Chi vive in paese deve accompagnare i figli a Busano per prendere un pullman: il caso Front come quello di Barbania

Studenti abbandonati

Studenti abbandonati tra le colline del Canavese: niente mezzi per la scuola

A Front, così come a Barbania e in altri piccoli comuni canavesani, i giovani che frequentano le scuole superiori sono spesso abbandonati a se stessi, o meglio, ai propri genitori. Perché la rete dei trasporti pubblici continua a mostrare falle evidenti, inaccettabili in un’area che si definisce “servita” e integrata nel bacino scolastico dell’alto Canavese.

Una mamma residente a Front, madre di uno studente dell’Istituto Superiore 25 Aprile di Cuorgnè – uno dei poli scolastici più grandi della zona, con indirizzi come il liceo delle Scienze umane, l’Istituto tecnico e il professionale – ci ha raccontato un disagio tanto comune quanto ignorato dalle istituzioni. “Purtroppo anche Front è una vergogna su questo aspetto”, commenta, esasperata. E il suo sfogo riassume bene la frustrazione di molte famiglie.
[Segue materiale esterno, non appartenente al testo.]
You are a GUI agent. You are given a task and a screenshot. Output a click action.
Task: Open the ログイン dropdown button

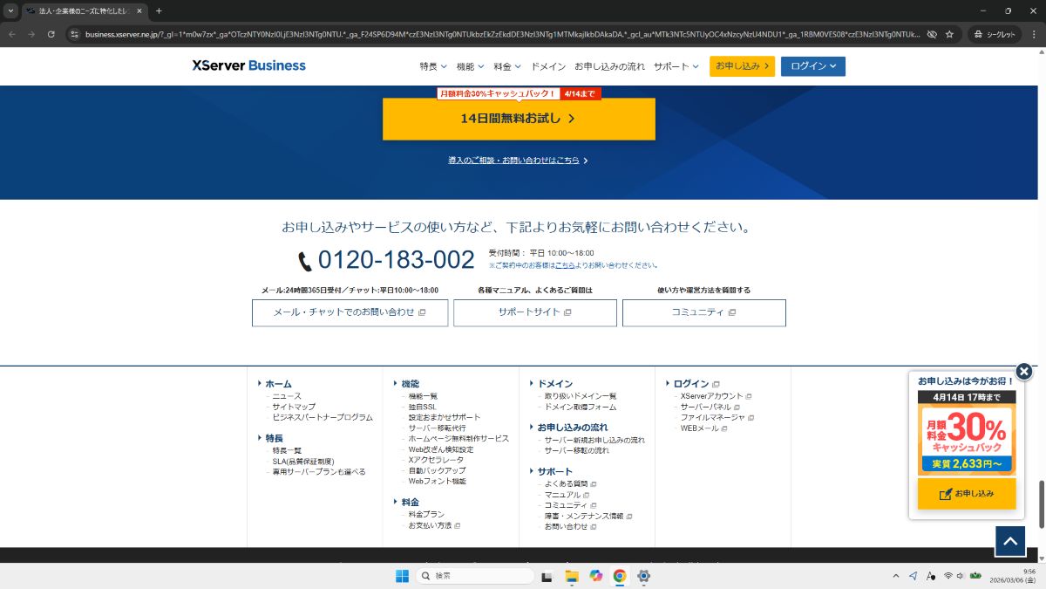[812, 66]
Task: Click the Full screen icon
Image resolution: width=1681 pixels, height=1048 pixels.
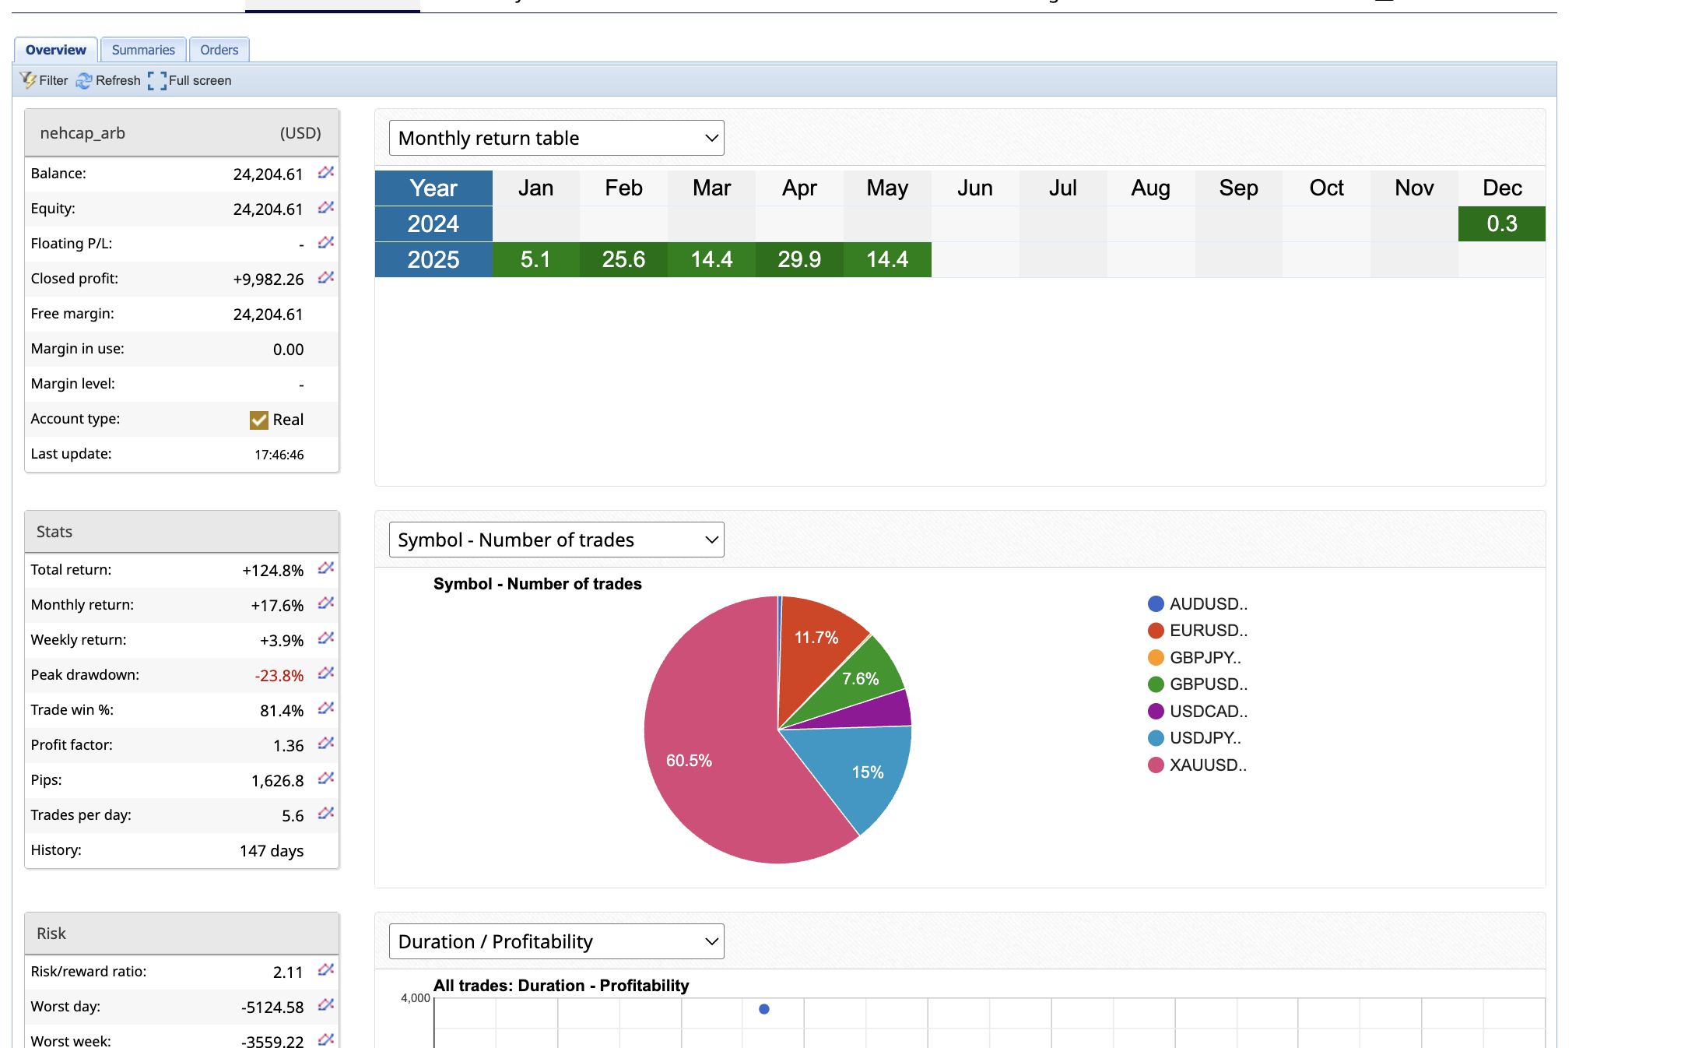Action: [x=157, y=80]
Per raggiungere Cuorgnè, gli studenti devono prima arrivare a Busano, dove passa uno dei pochi pullman che prosegue verso le scuole. Peccato che da Front a Busano non ci sia alcuna linea pubblica, né navetta, né convenzione comunale. Risultato: genitori costretti ogni mattina ad accompagnare i figli in auto, chilometri di tragitto sulle spalle di chi lavora, con orari spesso incompatibili con quelli scolastici.

Il caso è analogo a quello di Barbania, dove i consiglieri di opposizione denunciano da settimane la mancanza di un collegamento con Front, unico snodo utile per accedere ai mezzi diretti verso le scuole, gli ospedali e i servizi. In entrambi i paesi, le famiglie che non dispongono di un’automobile o di una rete familiare di supporto restano tagliate fuori. A pagarne le conseguenze sono gli studenti, costretti a rinunciare all’autonomia o, peggio, a fare lunghi tratti a piedi anche in inverno, sotto la pioggia, con zaini pesanti e zero alternative.

La questione non è nuova, ma sembra invisibile per le amministrazioni. Non si parla solo di disagio, ma di disuguaglianza strutturale, perché chi nasce in un piccolo comune viene sistematicamente penalizzato. Non esistono programmazioni regionali coerenti per assicurare la mobilità scolastica, nonostante i fondi pubblici per il trasporto esistano e vengano stanziati ogni anno. Il problema è sempre lo stesso: nessuna volontà politica di investire in ciò che non “fa scena”.

Nel caso specifico di Front, bastava uno studio minimo sui flussi scolastici per capire che centinaia di studenti si dirigono ogni giorno verso Cuorgnè. I dati sono chiari, ma vengono ignorati. Per le famiglie, invece, ogni mattina è una corsa contro il tempo, ogni mese un salasso in benzina, ogni inverno un timore in più. Non tutte le famiglie possono permettersi due auto, orari flessibili o turni ritagliati sulle esigenze scolastiche.

Questo vuoto infrastrutturale contribuisce a desertificare i paesi, costringe chi può a cambiare residenza o scuola, e spacca in due il diritto allo studio. Perché non basta garantire l’offerta formativa: bisogna anche permettere ai ragazzi di arrivarci. Invece, in molte zone del Canavese, l’accesso alla scuola superiore dipende dal codice postale, in un’Italia che si scopre sempre più diseguale anche a pochi chilometri da Torino.

La denuncia dei genitori e dei consiglieri comunali ha il merito di portare alla luce un problema che resta sistematicamente fuori dai radar istituzionali. Ma serve ben altro: una rete di trasporto pubblico ripensata in chiave scolastica, fondata su orari compatibili, tratte dirette e tariffe sostenibili, magari con il coinvolgimento diretto dei Comuni e delle famiglie.

Il rischio, altrimenti, è quello di continuare a ignorare una generazione di studenti isolati, che per studiare devono dipendere dall’auto di mamma e papà o dalla buona sorte di un passaggio. E in uno Stato che si dice civile, questo non dovrebbe succedere.